He has left behind him likewise two books of analogy, with the same number under the title of Anti-Cato, and a poem entitled The Journey. Of these books he composed the first two in his passage over the Alps, as he was returning to his army from holding the assizes in Hither Gaul; the second work about the time of the battle of Munda; and the last during the four-and-twenty days he was upon his expedition from Rome to Further Spain. There are extant some letters of his to the senate, written in a manner never practised by any before him, for they are divided into pages in the form of a pocket-book; whereas the consuls and generals, till then, used constantly in their letters to continue the line quite across the sheet, without any folding or distinction of pages. There are extant likewise some letters from him to Cicero, and others to his friends concerning his domestic affairs; in which, if there was occasion for secrecy, he used the alphabet in such a manner that not a single word could be made out. The way to decipher those epistles was to substitute “d” for “a” and so of the other letters respectively. Some things likewise pass under his name, said to have been written by him when a boy or a very young man; as the Encomium of Hercules, a tragedy entitled Œdipus, and a collection of apophthegms; all which Augustus forbid to be published, in a short and plain letter to Pompeius Macer, whom he had appointed to direct the arrangement of his libraries.

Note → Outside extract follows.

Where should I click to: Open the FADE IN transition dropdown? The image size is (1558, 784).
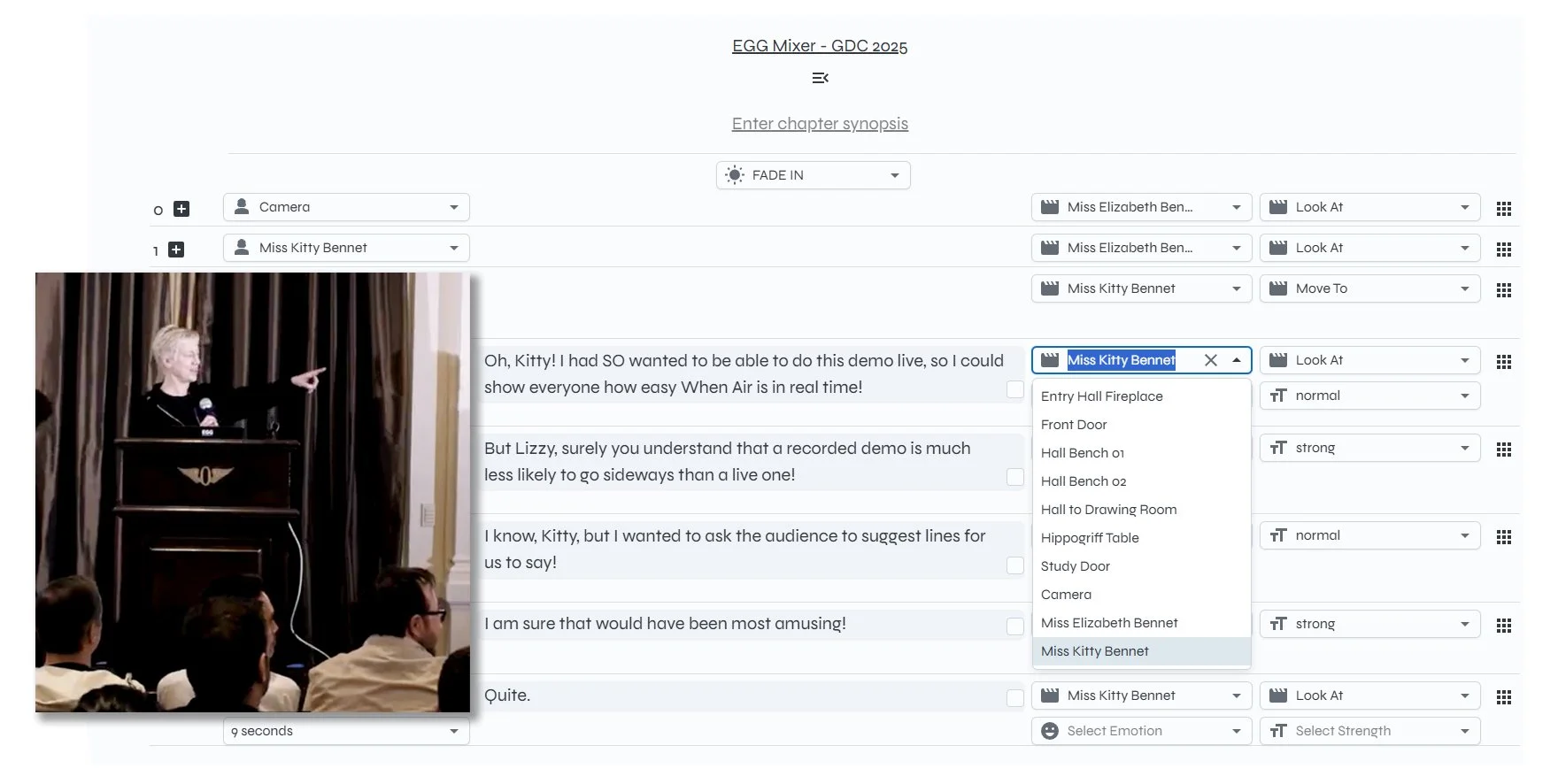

He was a perfect master of his weapons, a complete horseman, and able to endure fatigue beyond all belief. Upon a march, he used to go at the head of his troops, sometimes on horseback, but oftener on foot, with his head bare in all kinds of weather. He would travel in a post-chaise at the rate of a hundred miles a day, and pass rivers in his way by swimming, or supported with leathern bags filled with wind, so that he often prevented all intelligence of his approach.

In his expeditions, it is difficult to say whether his caution or boldness was most conspicuous. He never marched his army by a route which was liable to any ambush of the enemy, without having previously examined the situation of the places by his scouts. Nor did he pass over into Britain, before he had made due inquiry respecting the navigation, the harbours, and the most convenient access to the island. But when advice was brought to him of the siege of a camp of his in Germany, he made his way to his men, through the enemy’s guards, in a Gallic habit. He crossed the sea from Brundusium and Dyrrhachium, in the winter, through the midst of the enemy’s fleets; and the troops which he had ordered to follow him not making that haste which he expected, after he had several times sent messengers to expedite them, in vain, he at last went privately, and alone, aboard a small vessel in the night-time, with his head muffled up; nor did he discover who he was, or suffer the master to desist from prosecuting the voyage, though the wind blew strong against them, until they were ready to sink.

He was never discouraged from any enterprise, nor retarded in the prosecution of it, by any ill omens. When a victim which he was about to offer in sacrifice had made its escape, he did not therefore defer his expedition against Scipio and Juba. And happening to fall, upon stepping out of the ship, he gave a lucky turn to the omen, by exclaiming, “I hold thee fast, Africa.” In ridicule of the prophecies which were spread abroad, as if the name of the Scipios was, by the decrees of fate, fortunate and invincible in that province, he retained in the camp a profligate wretch, of the family of the Cornelii, who, on account of his scandalous life, was surnamed Salutio.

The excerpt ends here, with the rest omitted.